§ Given instruction:
Copy every one of the rows below word for word, keeping each line as it stands.

§ Data shown:
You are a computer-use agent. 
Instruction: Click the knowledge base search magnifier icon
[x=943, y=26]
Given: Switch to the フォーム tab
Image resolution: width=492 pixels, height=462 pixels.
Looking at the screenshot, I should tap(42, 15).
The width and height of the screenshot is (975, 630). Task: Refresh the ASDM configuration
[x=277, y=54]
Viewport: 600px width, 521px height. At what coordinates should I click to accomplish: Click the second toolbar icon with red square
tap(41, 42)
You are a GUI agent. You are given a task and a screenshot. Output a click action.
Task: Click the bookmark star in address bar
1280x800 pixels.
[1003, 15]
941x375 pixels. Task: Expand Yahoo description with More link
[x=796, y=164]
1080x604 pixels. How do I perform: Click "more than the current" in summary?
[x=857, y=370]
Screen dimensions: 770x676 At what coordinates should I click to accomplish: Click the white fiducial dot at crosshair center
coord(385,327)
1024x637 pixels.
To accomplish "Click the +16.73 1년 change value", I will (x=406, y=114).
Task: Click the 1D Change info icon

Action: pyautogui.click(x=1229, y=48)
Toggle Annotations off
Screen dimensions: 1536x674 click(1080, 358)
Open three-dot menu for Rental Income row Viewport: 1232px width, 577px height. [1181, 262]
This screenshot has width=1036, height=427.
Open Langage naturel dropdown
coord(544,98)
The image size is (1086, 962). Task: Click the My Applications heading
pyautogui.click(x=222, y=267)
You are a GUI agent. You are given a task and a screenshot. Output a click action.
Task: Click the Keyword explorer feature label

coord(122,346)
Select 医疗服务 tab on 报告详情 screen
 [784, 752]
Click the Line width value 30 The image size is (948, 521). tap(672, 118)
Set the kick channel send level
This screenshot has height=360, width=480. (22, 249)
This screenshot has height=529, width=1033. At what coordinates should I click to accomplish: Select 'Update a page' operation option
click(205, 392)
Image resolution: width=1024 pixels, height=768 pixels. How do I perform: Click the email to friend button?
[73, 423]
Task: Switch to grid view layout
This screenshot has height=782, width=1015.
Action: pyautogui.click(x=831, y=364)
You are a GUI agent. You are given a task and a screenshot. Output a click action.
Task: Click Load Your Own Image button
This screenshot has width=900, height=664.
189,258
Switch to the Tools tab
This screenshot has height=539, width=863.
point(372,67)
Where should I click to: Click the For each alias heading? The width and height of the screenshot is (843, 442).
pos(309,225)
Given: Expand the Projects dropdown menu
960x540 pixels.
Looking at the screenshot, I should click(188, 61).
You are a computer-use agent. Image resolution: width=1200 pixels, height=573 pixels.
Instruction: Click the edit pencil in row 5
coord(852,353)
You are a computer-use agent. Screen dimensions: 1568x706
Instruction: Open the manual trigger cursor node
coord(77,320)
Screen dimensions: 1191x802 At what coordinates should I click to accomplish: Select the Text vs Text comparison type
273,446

§ Full solution:
You are a computer-use agent. 
Instruction: Click the knowledge base search magnifier icon
[x=943, y=26]
Given: Switch to the フォーム tab
Image resolution: width=492 pixels, height=462 pixels.
Looking at the screenshot, I should tap(42, 15).
The width and height of the screenshot is (975, 630). Task: Refresh the ASDM configuration
[x=277, y=54]
Viewport: 600px width, 521px height. At what coordinates should I click to accomplish: Click the second toolbar icon with red square
tap(41, 42)
You are a GUI agent. You are given a task and a screenshot. Output a click action.
Task: Click the bookmark star in address bar
1280x800 pixels.
[1003, 15]
941x375 pixels. Task: Expand Yahoo description with More link
[x=796, y=164]
1080x604 pixels. How do I perform: Click "more than the current" in summary?
[x=857, y=370]
Screen dimensions: 770x676 At what coordinates should I click to accomplish: Click the white fiducial dot at crosshair center
coord(385,327)
1024x637 pixels.
To accomplish "Click the +16.73 1년 change value", I will (x=406, y=114).
Task: Click the 1D Change info icon

Action: pyautogui.click(x=1229, y=48)
Toggle Annotations off
Screen dimensions: 1536x674 click(1080, 358)
Open three-dot menu for Rental Income row Viewport: 1232px width, 577px height. [1181, 262]
This screenshot has width=1036, height=427.
Open Langage naturel dropdown
coord(544,98)
The image size is (1086, 962). Task: Click the My Applications heading
pyautogui.click(x=222, y=267)
You are a GUI agent. You are given a task and a screenshot. Output a click action.
Task: Click the Keyword explorer feature label

coord(122,346)
Select 医疗服务 tab on 报告详情 screen
 [784, 752]
Click the Line width value 30 The image size is (948, 521). tap(672, 118)
Set the kick channel send level
This screenshot has height=360, width=480. (22, 249)
This screenshot has height=529, width=1033. At what coordinates should I click to accomplish: Select 'Update a page' operation option
click(205, 392)
Image resolution: width=1024 pixels, height=768 pixels. How do I perform: Click the email to friend button?
[73, 423]
Task: Switch to grid view layout
This screenshot has height=782, width=1015.
Action: pyautogui.click(x=831, y=364)
You are a GUI agent. You are given a task and a screenshot. Output a click action.
Task: Click Load Your Own Image button
This screenshot has width=900, height=664.
189,258
Switch to the Tools tab
This screenshot has height=539, width=863.
point(372,67)
Where should I click to: Click the For each alias heading? The width and height of the screenshot is (843, 442).
pos(309,225)
Given: Expand the Projects dropdown menu
960x540 pixels.
Looking at the screenshot, I should click(188, 61).
You are a computer-use agent. Image resolution: width=1200 pixels, height=573 pixels.
Instruction: Click the edit pencil in row 5
coord(852,353)
You are a computer-use agent. Screen dimensions: 1568x706
Instruction: Open the manual trigger cursor node
coord(77,320)
Screen dimensions: 1191x802 At what coordinates should I click to accomplish: Select the Text vs Text comparison type
273,446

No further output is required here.